EXPLANATORY NOTE
NAME CHANGE OF PLAN
This Post-Effective Amendment No. 1 relates to the Registration Statement on Form S-8, File No. 333-182460 (the Registration Statement), of EQM Midstream Partners, LP, a Delaware limited partnership (EQM), filed with the Securities and Exchange Commission on June 29, 2012. The Registration Statement registered 2,000,000 common units representing limited partner interests in EQM (EQM Common Units) under the EQT Midstream Services, LLC 2012 Long-Term Incentive Plan (the Plan).
On February 22, 2019, EQM completed its previously announced simplification transaction pursuant to that certain Agreement and Plan of Merger, dated as of February 13, 2019 (the IDR Merger Agreement), by and among EQM, Equitrans Midstream Corporation, a Pennsylvania corporation (ETRN), EQM Midstream Services, LLC, a Delaware limited liability company and the former general partner of EQM (the Former EQM General Partner), EQGP Holdings, LP, a Delaware limited partnership (EQGP), EQGP Services, LLC, a Delaware limited liability company and the new general partner of EQM (the New EQM General Partner), Equitrans Merger Sub, LP, a Delaware limited partnership (Merger Sub), Equitrans Transaction Sub GP, LLC, a Delaware limited liability company and the new general partner of EQGP, and certain other parties thereto. Pursuant to the IDR Merger Agreement, on February 22, 2019, (i) Merger Sub merged with and into EQGP (the Merger) with EQGP continuing as the surviving limited partnership and a wholly owned subsidiary of EQM following the Merger, and (ii) each of (a) the incentive distribution rights in EQM, (b) the economic portion of the general partner interest in EQM and (c) the issued and outstanding common units representing limited partner interests in EQGP, were cancelled, and as consideration for such cancellation, certain affiliates of ETRN received 80,000,000 newly-issued EQM Common Units and 7,000,000 newly-issued Class B units, both representing limited partner interests in EQM, and the New EQM General Partner retained the non-economic general partner interest in EQM (the EQM IDR Transaction).

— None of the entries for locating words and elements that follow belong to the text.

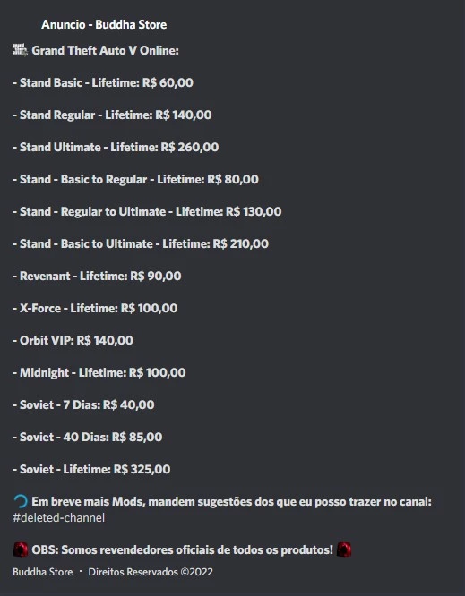Click the Buddha Store footer text

click(x=43, y=572)
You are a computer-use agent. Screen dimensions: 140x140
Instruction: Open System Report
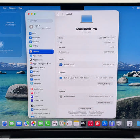pyautogui.click(x=86, y=109)
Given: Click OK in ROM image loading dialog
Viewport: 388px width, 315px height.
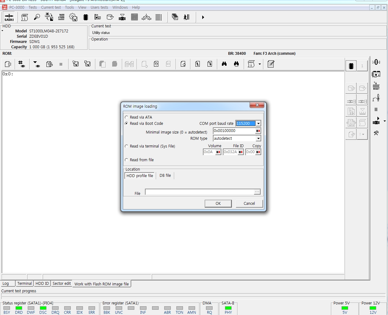Looking at the screenshot, I should [218, 203].
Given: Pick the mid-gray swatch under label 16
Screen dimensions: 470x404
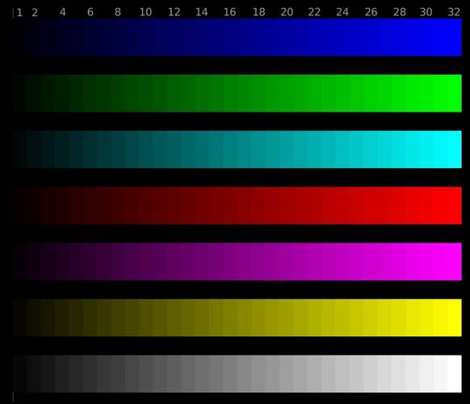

As a result of the EQM IDR Transaction, the New EQM General Partner replaced the Former EQM General Partner as the general partner of EQM. Effective February 22, 2019 and following the consummation of the EQM IDR Transaction, the New EQM General Partner assumed the administration of the Plan and adopted the Amended and Restated EQGP Services, LLC 2012 Long-Term Incentive Plan, which is intended to be a restatement of the Plan (the Amended and Restated Plan).
Accordingly, this Post-Effective Amendment No. 1 to EQMs Registration Statement on Form S-8 is filed to change the name of the EQT Midstream Services, LLC 2012 Long-Term Incentive Plan to the Amended and Restated EQGP Services, LLC 2012 Long-Term Incentive Plan. The units registered under the Plan are not being deregistered by this Post-Effective Amendment No.1, and all portions of the Registration Statement, except for the name change of the Plan, remain in full force and effect.